The Hostomel Decisive Battle/Counterfactual and (mis)understanding war
Battles usually reveal, not cause
Hello All, I thought I would write the midweek update this week on a subject close to my heart—the relative importance of a ‘Battle’ mixed in with the value (or really complete lack of value) of counterfactual discussions at battles. Its motivated by a fascinating counterfactual scenario that has erupted regularly since the Russian full-scale invasion. That is a discussion about the importance of the Russian assault on Hostomel Airport, the attempt of which failed quite spectacularly at the very start of the full-scale invasion. Almost immediately afterwards there were stories describing this as a decisive moment early in the war, and wondering if the whole war would have been different if the Russians held Hostomel.1 More recently it received a new dose of excitement in this War in the Rocks piece.2 We might call this the Hostomel Decisive Battle/Counterfactual.

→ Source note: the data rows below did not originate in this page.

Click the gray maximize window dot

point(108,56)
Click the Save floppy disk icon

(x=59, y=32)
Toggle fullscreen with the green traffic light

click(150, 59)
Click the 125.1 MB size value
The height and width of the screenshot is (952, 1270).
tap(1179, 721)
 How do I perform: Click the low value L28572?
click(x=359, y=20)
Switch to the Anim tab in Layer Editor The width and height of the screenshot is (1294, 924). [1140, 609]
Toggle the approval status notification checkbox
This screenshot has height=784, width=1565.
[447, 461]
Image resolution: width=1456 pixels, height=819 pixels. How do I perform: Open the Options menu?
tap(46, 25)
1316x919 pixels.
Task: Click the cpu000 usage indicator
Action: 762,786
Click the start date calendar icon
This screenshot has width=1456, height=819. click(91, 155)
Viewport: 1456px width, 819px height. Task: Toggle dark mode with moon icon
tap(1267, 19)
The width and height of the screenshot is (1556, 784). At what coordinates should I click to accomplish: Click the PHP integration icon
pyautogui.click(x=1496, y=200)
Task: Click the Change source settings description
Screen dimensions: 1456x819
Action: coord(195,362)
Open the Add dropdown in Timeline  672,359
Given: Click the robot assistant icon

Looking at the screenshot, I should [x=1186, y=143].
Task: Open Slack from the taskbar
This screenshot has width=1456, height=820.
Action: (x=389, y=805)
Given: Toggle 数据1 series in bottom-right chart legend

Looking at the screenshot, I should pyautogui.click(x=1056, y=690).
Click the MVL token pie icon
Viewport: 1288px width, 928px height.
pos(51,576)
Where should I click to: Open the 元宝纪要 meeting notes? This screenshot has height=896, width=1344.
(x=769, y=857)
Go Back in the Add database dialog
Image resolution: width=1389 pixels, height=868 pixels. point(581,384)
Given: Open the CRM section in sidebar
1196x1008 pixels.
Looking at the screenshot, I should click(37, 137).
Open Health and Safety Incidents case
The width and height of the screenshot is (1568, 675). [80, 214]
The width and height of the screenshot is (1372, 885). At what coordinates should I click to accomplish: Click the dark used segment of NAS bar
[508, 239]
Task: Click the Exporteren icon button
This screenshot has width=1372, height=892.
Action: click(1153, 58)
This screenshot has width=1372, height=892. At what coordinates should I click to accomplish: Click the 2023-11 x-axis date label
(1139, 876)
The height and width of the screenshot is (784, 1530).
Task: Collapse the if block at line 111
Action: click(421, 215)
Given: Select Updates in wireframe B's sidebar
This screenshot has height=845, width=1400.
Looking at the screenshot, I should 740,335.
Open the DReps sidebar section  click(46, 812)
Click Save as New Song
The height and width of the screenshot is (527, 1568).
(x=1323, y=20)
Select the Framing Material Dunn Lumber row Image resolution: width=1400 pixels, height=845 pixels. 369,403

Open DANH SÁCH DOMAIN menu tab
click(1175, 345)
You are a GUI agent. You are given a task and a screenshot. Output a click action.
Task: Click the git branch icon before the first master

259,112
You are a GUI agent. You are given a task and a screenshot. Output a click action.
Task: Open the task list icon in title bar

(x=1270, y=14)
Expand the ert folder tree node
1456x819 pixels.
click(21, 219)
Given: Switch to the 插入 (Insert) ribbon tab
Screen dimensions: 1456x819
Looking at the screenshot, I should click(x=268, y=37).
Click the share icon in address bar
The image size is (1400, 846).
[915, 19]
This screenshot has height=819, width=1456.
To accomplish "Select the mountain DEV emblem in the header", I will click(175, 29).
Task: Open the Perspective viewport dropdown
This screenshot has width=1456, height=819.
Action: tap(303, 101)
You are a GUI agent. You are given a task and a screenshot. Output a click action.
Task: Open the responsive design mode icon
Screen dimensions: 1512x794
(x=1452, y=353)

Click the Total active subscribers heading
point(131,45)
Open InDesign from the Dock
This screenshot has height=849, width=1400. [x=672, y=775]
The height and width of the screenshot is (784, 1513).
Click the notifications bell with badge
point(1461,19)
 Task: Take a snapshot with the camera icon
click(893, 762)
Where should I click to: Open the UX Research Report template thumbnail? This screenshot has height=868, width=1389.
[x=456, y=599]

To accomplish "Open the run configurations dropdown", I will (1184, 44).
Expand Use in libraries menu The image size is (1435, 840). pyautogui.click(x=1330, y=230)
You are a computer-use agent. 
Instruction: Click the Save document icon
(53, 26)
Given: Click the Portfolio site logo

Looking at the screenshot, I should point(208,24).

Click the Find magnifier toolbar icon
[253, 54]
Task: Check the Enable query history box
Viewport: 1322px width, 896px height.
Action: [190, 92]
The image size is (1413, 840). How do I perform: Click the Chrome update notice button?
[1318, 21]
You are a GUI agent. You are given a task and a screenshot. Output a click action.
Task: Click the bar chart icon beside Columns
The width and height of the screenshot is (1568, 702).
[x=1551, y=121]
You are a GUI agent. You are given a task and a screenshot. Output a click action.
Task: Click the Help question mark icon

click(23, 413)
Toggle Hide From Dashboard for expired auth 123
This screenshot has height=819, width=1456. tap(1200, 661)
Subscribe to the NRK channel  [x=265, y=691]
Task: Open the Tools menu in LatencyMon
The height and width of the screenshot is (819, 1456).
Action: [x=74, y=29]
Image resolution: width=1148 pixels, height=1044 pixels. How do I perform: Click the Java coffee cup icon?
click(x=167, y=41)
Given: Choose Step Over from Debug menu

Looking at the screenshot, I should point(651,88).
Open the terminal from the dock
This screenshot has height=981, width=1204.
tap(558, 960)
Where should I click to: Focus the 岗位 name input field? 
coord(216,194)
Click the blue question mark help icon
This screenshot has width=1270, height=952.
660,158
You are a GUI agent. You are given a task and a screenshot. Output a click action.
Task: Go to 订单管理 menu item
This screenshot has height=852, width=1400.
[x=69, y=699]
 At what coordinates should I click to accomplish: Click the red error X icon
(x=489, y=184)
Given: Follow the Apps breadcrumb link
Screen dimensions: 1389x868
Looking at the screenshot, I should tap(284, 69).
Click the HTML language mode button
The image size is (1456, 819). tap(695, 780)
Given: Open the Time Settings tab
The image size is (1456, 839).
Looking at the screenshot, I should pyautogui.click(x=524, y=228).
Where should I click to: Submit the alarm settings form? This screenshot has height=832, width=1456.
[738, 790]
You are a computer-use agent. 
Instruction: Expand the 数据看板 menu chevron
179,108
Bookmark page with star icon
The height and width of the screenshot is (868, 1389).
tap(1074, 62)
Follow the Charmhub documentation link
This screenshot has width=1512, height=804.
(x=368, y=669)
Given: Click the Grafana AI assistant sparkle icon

In the Hostomel decisive battle/counterfactual (dbc), the results of the full-scale Russian invasion of Ukraine could have been very different—indeed Kyiv could have fallen and Russia might have triumphed! If only the Russians had successfully seized Hostomel at the start of the full-scale invasion, so the reasoning went, they then would have successfully been able to get into Kyiv, presumably take over the Ukrainian government and (one imagines) have their victory parade.
The Hostomel dbc builds around the idea that Ukrainians just seized the airport back from the Russians by the thinnest of margins. The Ukrainians were not prepared, the airport was only defended by conscripts (all true) while the Russians were sending in some of the best soldiers and most advanced equipment. As such, so the premise of the Hostomel dbc goes, the Russians could very well have taken the airfield—indeed they came very close. However the Ukrainians reacted just quickly enough, and got lucky because of the flaws in the Russian battle plan, and so were able to get reinforcements there and hold the airfield in the end. Still it was a close run thing—and had it been different, the whole war would have changed (or so the argument goes). As such, Hostomel becomes a decisive battle in the war. The authors of the last piece call it the ‘most critical’ battle of the war so far, and later refer to it as ‘pivotal’ in the outcome of the war.